SOURCE PASSAGE
Monday, 12 November 2007

Dark future for reporters



On 25th October 2007 Guardian media blogger and former Daily Mirror editor Roy Greenslade decided to quit the National Union of Journalists (NUJ), because of the organisation's attitude towards new media. [NUJ is the trade union for journalists in Uk and Ireland]
Greenslade, who has been a member of the union for 42 years, announced his resignation on his blog and said it would be 'hypocritical' to remain a NUJ member 'when I am now so opposed to the union's central aims'.

Why I'm saying farewell to the NUJ

October 25, 2007 11:18 AM

I have stood back for too long from the digital debate raging within the National Union of Journalists. But postings by Jeff Jarvis and the Daily Telegraph's Shane Richmond cannot be ignored. They remind me of my tightrope walk as I try to maintain my allegiance to the NUJ, and especially to its Journalism Matters campaign, while I want every media outlet, and therefore every journalist, to embrace the online world.

I found myself in two minds when commenting in July on the Drogheda Independent house agreement, which allows reporters to take photographs. I concluded that "traditionalist NUJ members... have to come to terms with changed circumstances". It was a painful personal statement because I realised that I was on the way to saying, as I do now, that though journalism does indeed matter, journalists do not.

COLLECTED DATA
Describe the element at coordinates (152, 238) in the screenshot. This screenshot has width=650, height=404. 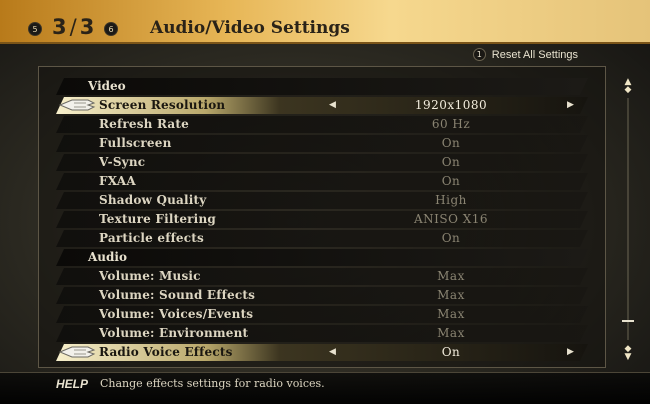
I see `setting-label: Particle effects` at that location.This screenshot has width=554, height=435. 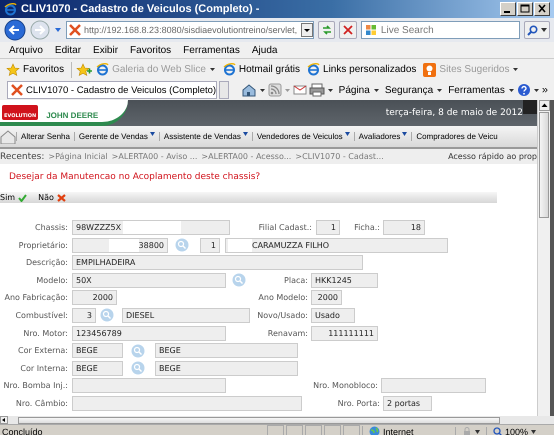 I want to click on menu-item: Arquivo, so click(x=26, y=50).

ASSIGNMENT A
Answer these from the piece on Roy Greenslade leaving the NUJ, each on its own line:
(i) How long had Greenslade been a union member?
(ii) Which newspaper is Shane Richmond linked to?
(iii) Which house agreement lets reporters take photographs?
ASSIGNMENT B
List every newspaper named in the piece on Roy Greenslade leaving the NUJ.
Please answer from the text alone.

ANSWER SECTION A
(i) 42 years
(ii) The Daily Telegraph
(iii) The Drogheda Independent house agreement

ANSWER SECTION B
Guardian
Daily Mirror
Daily Telegraph
Drogheda Independent